Instructions for the task → In the reply, include exactly the lines of the entries below from the first to the line with "The image size is (800, 416).", that line included.

Dataset records →
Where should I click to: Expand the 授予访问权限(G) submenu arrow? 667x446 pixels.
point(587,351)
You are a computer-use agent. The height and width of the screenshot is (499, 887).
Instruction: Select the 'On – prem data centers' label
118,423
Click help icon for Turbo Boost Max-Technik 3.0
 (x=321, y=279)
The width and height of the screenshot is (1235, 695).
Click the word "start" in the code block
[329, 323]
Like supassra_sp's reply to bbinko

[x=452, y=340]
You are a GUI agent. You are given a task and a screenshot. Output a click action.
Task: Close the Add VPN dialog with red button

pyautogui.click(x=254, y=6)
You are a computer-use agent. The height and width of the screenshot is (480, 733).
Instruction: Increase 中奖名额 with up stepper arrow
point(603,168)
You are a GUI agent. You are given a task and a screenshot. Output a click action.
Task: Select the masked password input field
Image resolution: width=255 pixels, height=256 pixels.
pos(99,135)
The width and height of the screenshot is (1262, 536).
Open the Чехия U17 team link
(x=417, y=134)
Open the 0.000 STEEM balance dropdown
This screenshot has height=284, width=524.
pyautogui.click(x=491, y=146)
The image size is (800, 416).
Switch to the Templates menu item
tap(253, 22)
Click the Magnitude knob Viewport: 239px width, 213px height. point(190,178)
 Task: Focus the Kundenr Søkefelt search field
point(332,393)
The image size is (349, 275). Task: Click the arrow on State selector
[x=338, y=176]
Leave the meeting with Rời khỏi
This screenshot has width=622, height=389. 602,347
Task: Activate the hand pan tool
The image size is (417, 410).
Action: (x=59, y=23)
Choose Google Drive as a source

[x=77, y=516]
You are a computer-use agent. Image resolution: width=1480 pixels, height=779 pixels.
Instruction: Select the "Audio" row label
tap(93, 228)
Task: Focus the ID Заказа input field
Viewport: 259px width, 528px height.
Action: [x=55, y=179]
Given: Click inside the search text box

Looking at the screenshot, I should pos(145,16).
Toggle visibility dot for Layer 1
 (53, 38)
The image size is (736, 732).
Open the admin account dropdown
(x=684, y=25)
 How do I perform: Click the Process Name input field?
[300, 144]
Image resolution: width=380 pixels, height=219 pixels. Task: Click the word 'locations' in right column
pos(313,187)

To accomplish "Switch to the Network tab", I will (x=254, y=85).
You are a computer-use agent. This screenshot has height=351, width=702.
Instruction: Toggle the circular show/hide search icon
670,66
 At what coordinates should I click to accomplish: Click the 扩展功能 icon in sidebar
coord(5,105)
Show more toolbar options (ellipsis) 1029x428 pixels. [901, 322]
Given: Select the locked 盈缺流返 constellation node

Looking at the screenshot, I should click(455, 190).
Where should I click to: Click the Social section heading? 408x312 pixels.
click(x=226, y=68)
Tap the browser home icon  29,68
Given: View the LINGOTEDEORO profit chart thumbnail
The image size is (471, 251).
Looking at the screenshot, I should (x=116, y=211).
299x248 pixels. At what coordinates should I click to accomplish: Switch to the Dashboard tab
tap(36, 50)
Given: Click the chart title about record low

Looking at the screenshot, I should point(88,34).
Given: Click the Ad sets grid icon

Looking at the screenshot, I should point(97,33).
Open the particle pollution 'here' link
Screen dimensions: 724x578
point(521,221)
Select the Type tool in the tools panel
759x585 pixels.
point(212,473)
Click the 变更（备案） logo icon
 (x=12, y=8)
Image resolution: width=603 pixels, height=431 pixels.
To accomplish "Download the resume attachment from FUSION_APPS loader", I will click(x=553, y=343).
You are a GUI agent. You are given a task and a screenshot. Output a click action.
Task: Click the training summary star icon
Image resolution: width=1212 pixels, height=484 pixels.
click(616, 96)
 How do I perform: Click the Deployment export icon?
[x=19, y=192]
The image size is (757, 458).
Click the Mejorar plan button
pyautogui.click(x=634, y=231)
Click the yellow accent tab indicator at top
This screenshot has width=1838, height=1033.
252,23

Exercise solution →
Where should I click to: Expand the 授予访问权限(G) submenu arrow? 667x446 pixels.
point(587,351)
You are a computer-use agent. The height and width of the screenshot is (499, 887).
Instruction: Select the 'On – prem data centers' label
118,423
Click help icon for Turbo Boost Max-Technik 3.0
 (x=321, y=279)
The width and height of the screenshot is (1235, 695).
Click the word "start" in the code block
[329, 323]
Like supassra_sp's reply to bbinko

[x=452, y=340]
You are a GUI agent. You are given a task and a screenshot. Output a click action.
Task: Close the Add VPN dialog with red button

pyautogui.click(x=254, y=6)
You are a computer-use agent. The height and width of the screenshot is (480, 733).
Instruction: Increase 中奖名额 with up stepper arrow
point(603,168)
You are a GUI agent. You are given a task and a screenshot. Output a click action.
Task: Select the masked password input field
Image resolution: width=255 pixels, height=256 pixels.
pos(99,135)
The width and height of the screenshot is (1262, 536).
Open the Чехия U17 team link
(x=417, y=134)
Open the 0.000 STEEM balance dropdown
This screenshot has height=284, width=524.
pyautogui.click(x=491, y=146)
The image size is (800, 416).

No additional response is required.